**Task to carry out:** Leaving every image behind, reproduce the records word for word.

**Exercise input:**
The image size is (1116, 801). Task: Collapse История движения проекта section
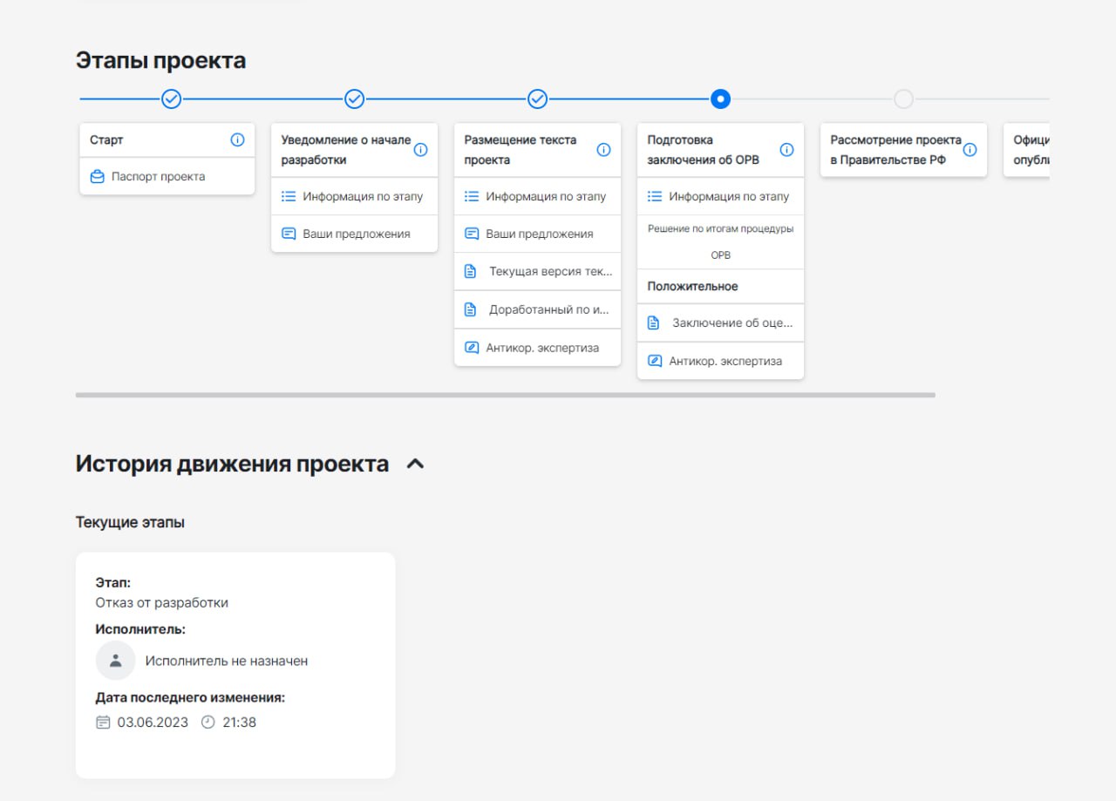tap(416, 465)
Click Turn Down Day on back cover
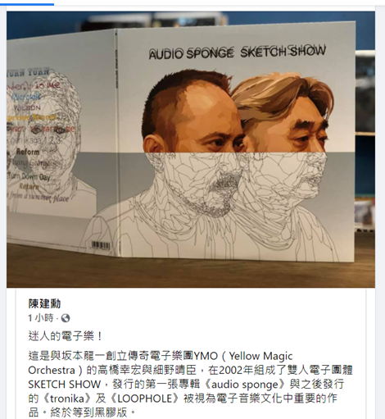The image size is (385, 419). coord(30,176)

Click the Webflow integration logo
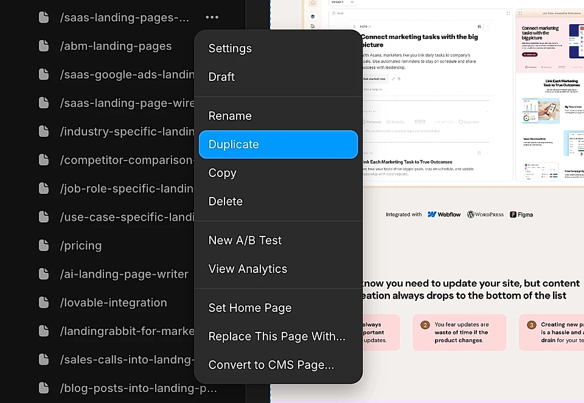point(444,214)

**Result of this exercise:**
The image size is (1116, 801). Task: Collapse История движения проекта section
tap(416, 465)
Click Turn Down Day on back cover
The image size is (385, 419). coord(30,176)

Click the Webflow integration logo
point(444,214)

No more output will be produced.